Krippen und Tagesschulen bekommen weiterhin Geld vom Bund

Der Nationalrat will eine Erfolgsgeschichte weiterschreiben: Er hat am Mittwoch beschlossen, die Schaffung von Betreuungsplätzen für Kinder für weitere vier Jahre finanziell zu unterstützen.

Stimmt auch der Ständerat zu, stellt der Bund ab 2015 weitere 120 Millionen Franken zur Verfügung. Das Programm läuft seit 2003, acht Jahre später wurde es ein erstes Mal verlängert und ist nun auf Ende Januar 2015 befristet.

Bisher konnten mit gut 300 Millionen Franken rund 43'000 neue Plätze für die Kinderbetreuung geschaffen werden. Das Impulsprogramm des Bundes ist erwiesenermassen nachhaltig: Fast alle Angebote existieren nach Einstellung der Subventionszahlungen weiter.

Rosmarie Quadranti, Nationalraetin BDP-ZH, spricht waehrend der Debatte um die Kinderbetreuung im Nationalrat am Mittwoch, 10. September 2014 waehrend der Herbstsession der Eidgenoessischen Raete in Bern. (KEYSTONE/Peter Klaunzer)

Rosmarie Quadranti (BDP) überzeugte den Nationalrat für die Weiterführung des erfolgreichen Impulsprogrammes zu stimmen.  Bild: KEYSTONE

Die Nachfrage nach Anschubfinanzierung ist jedoch weiterhin hoch. Die Zürcher BDP-Nationalrätin Rosmarie Quadranti forderte darum per parlamentarischer Initiative, die Förderung über 2015 hinaus weiterzuführen. Die Bildungskommissionen beider Räte hiessen die Initiative gut.

Betreuungsplätze gegen Fachkräftemangel

Auch der Bundesrat, der eine Verlängerung zunächst abgelehnt hatte, unterstützt die Initiative. In einer Stellungnahme machte er einen Zusammenhang mit seiner Fachkräfteinitiative, aber auch mit der Masseneinwanderungsinitiative der SVP: Dadurch könnte sich der Mangel an Fachkräften noch verschärfen, schreibt der Bundesrat. Darum müsse das einheimische Potenzial noch besser genutzt werden.

Gleichzeitig stellte der Bundesrat klar, dass die Schaffung von familienergänzenden Betreuungsplätzen in erster Linie Sache von Kantonen und Gemeinden sei.

Der Nationalrat diskutierte am Mittwoch den Gesetzesentwurf, den seine Kommission gestützt auf die Initiative ausgearbeitet hat.
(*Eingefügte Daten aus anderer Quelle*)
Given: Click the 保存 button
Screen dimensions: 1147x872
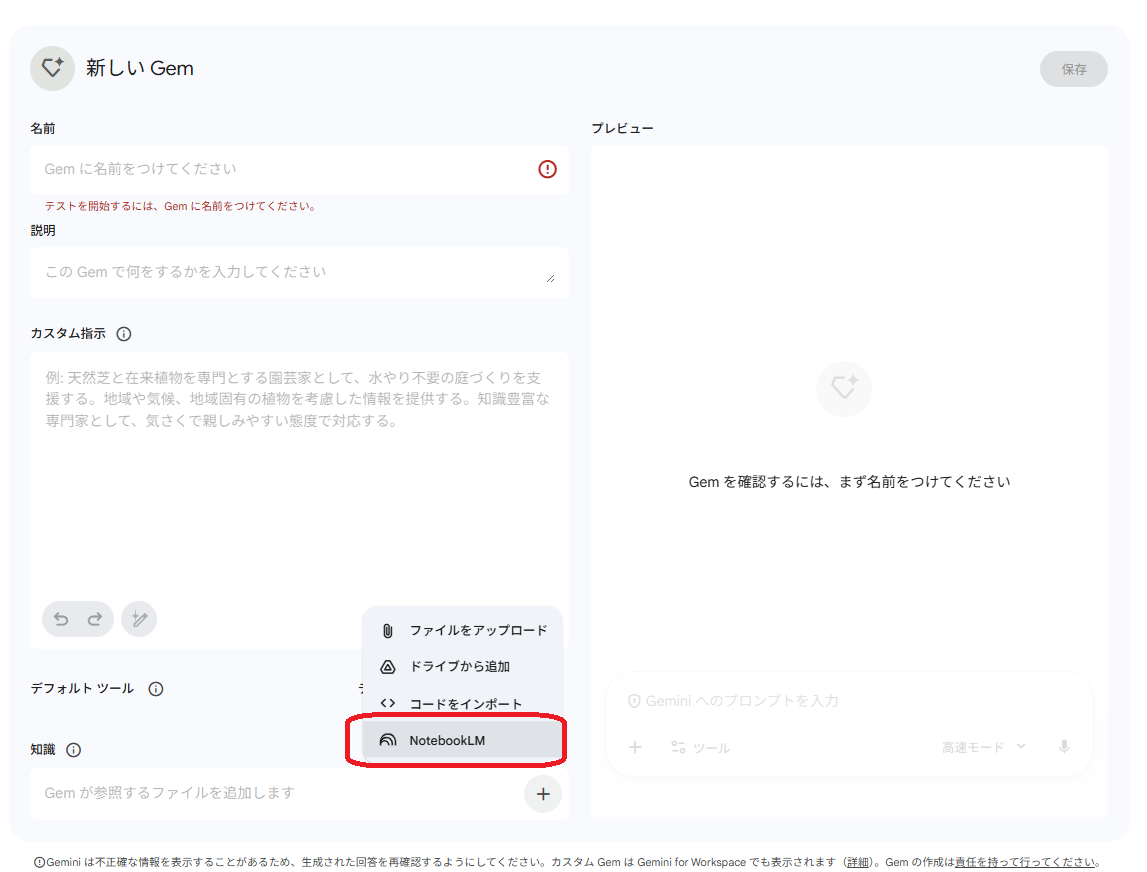Looking at the screenshot, I should 1073,69.
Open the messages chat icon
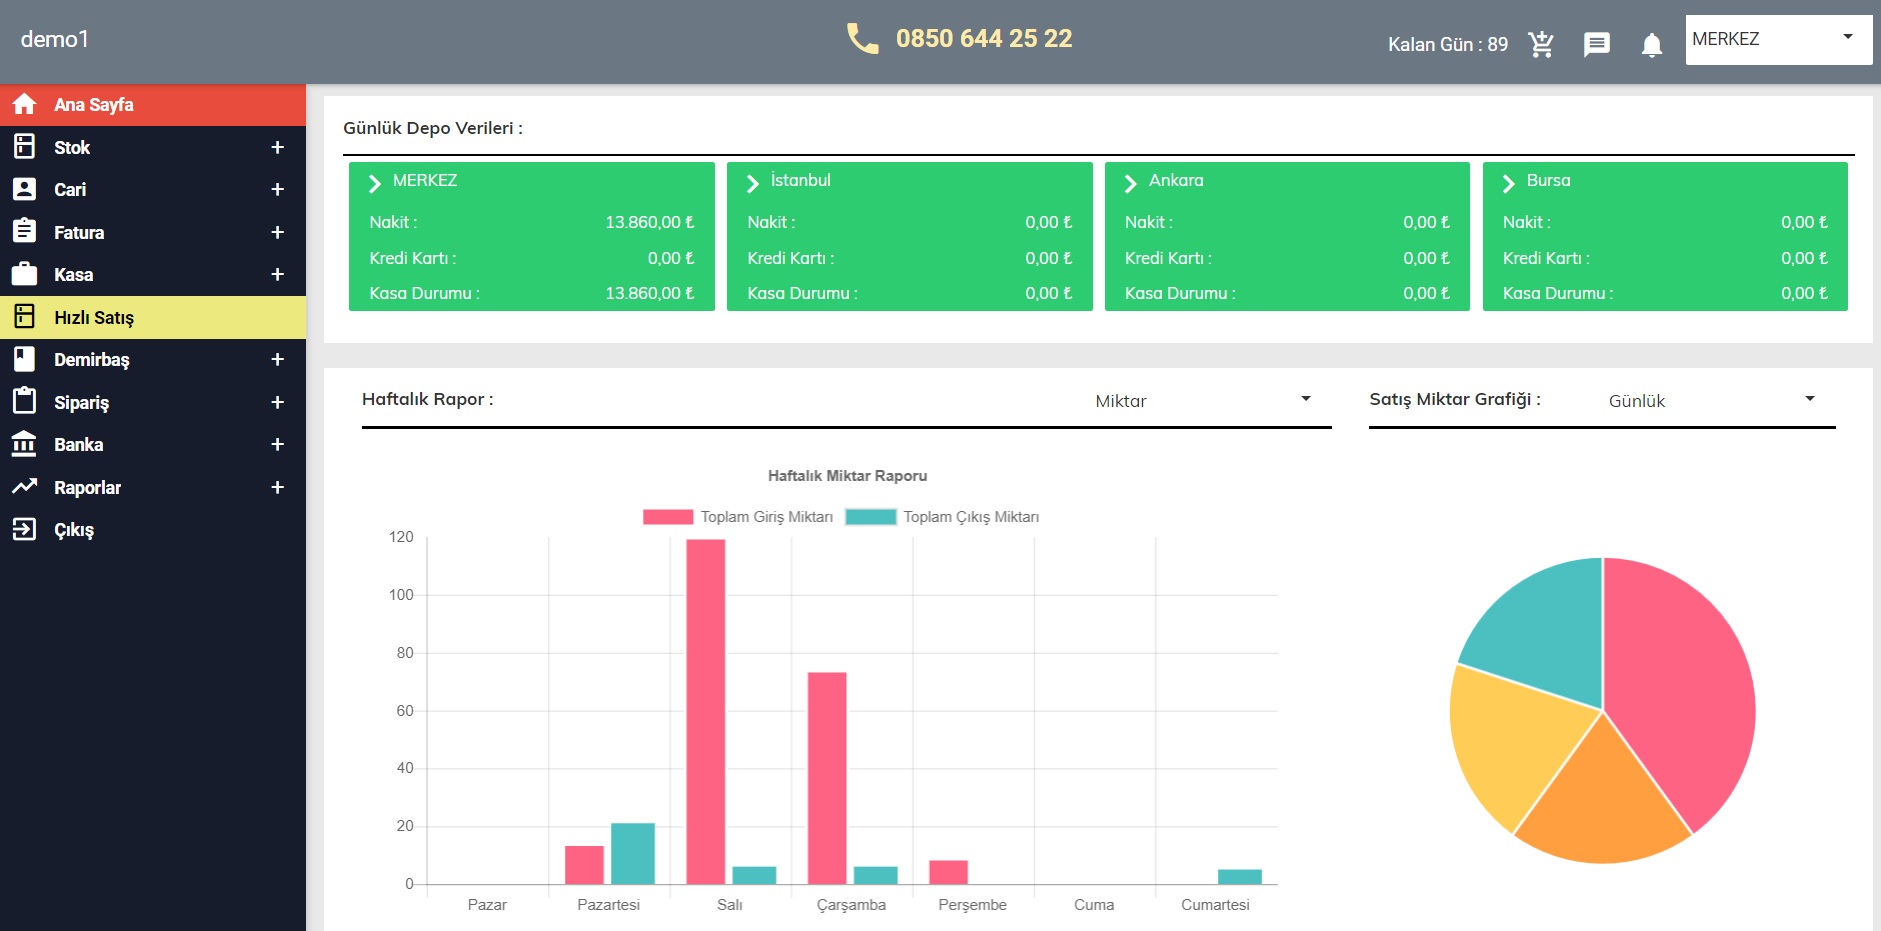This screenshot has width=1881, height=931. click(x=1597, y=44)
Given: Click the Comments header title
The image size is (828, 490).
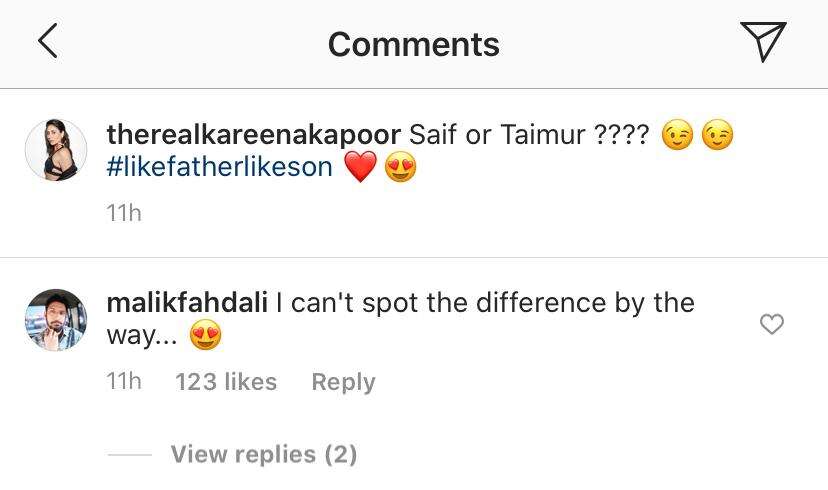Looking at the screenshot, I should coord(413,44).
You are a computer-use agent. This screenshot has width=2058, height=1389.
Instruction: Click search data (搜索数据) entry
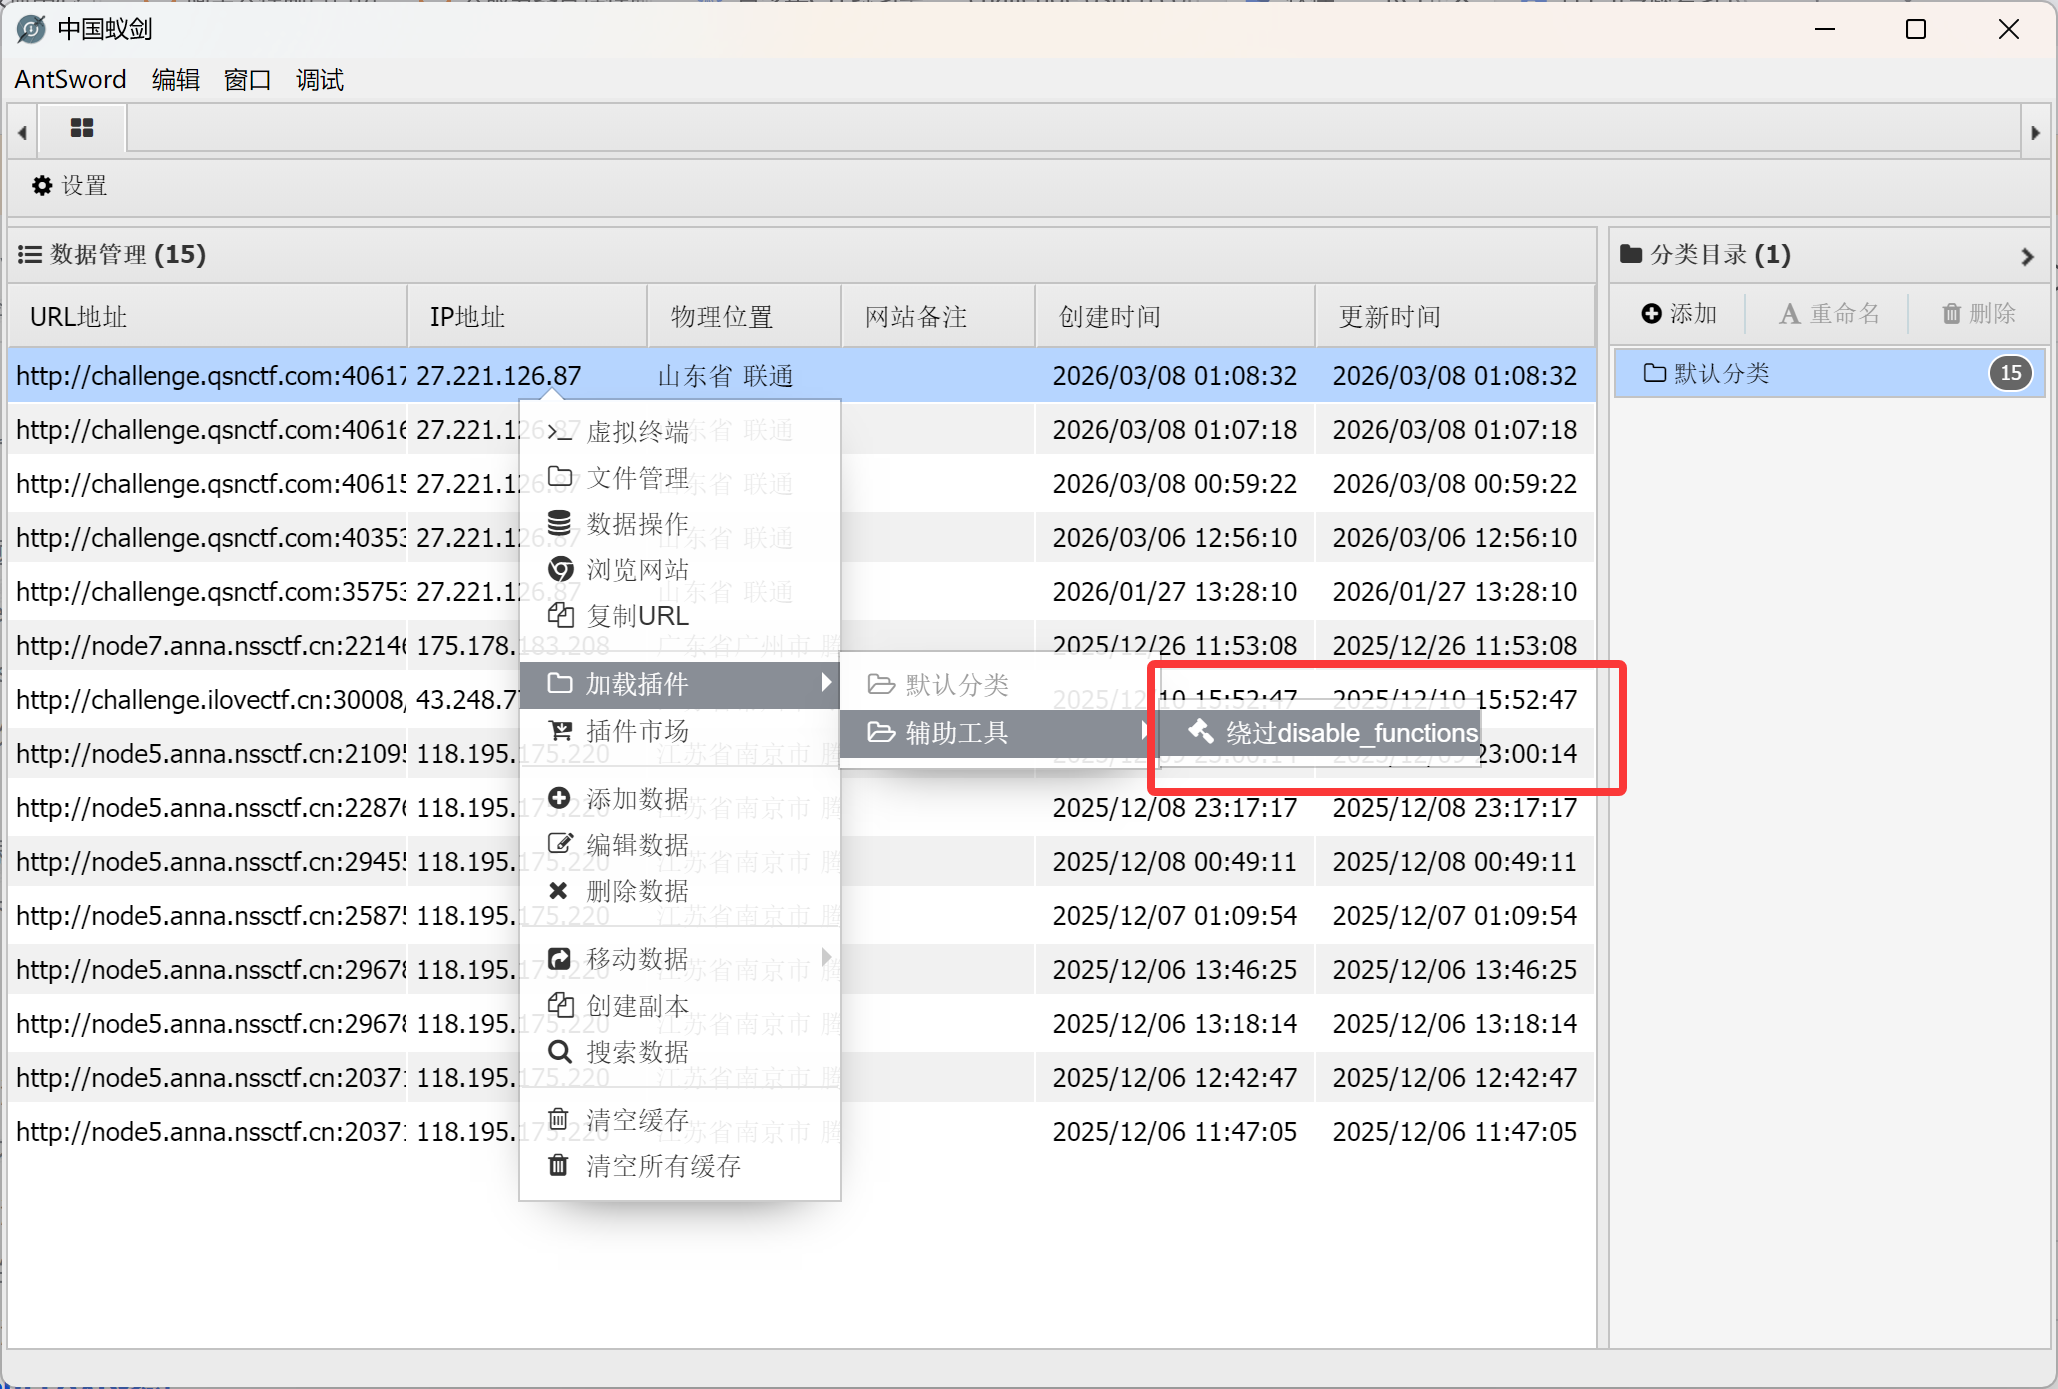(637, 1052)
Vorgesehen ist eine Verlängerung des Bundesgesetzes über Finanzhilfen für familienergänzende Kinderbetreuung bis Januar 2019. Die SVP und ein Teil der FDP-Fraktion wollten darauf nicht eintreten.



Kita-Inhaberin fühlt sich bedroht

Laut Nadja Pieren (SVP/BE) gibt es heute genügend Kita-Plätze. Ein Überangebot bedrohe die bestehenden Einrichtungen, sagte die Inhaberin einer Kindertagesstätte, die nach eigenen Angaben selber von der Anschubfinanzierung profitiert hat. Wo es heute tatsächlich noch zusätzliche Plätze brauche, könnten diese ohne Bundeshilfe geschaffen werden.

Nadja Pieren, Nationalraetin SVP-BE, spricht am Mittwoch, 10. September 2014 waehrend der Herbstsession der Eidgenoessischen Raete in Bern. (KEYSTONE/Peter Klaunzer)

«Es braucht keine Bundeshilfe mehr», findet SVP-Nationalrätin und Inhaberin einer Kindertagesstätte Nadja Pieren.  Bild: KEYSTONE

Die Mehrheit liess sich davon nicht überzeugen. Für sie zählte andere Argumente: Die bessere Vereinbarkeit von Beruf und Familie sei ein wichtiges Anliegen, sagte Quadranti im Namen der vorberatenden Kommission. Auch sie schlug den Bogen zur Abstimmung vom 9. Februar: «Nach Annahme der Masseneinwanderungsinitiative ist es enorm wichtig, dass wir das Arbeitskräftepotenzial – gerade von Fachkräften – besser nutzen», sagte sie.

Der Nationalrat lehnte die Rückweisung mit 120 zu 65 Stimmen bei 3 Enthaltungen ab. Auch an der Höhe des Kredits rüttelte er nicht mehr und lehnte eine Halbierung des Kredits auf 60 Millionen Franken für vier Jahre ab. Die übrigen Anträge einer rechtsbürgerlichen Minderheit fanden im Plenum ebenfalls keine Mehrheit.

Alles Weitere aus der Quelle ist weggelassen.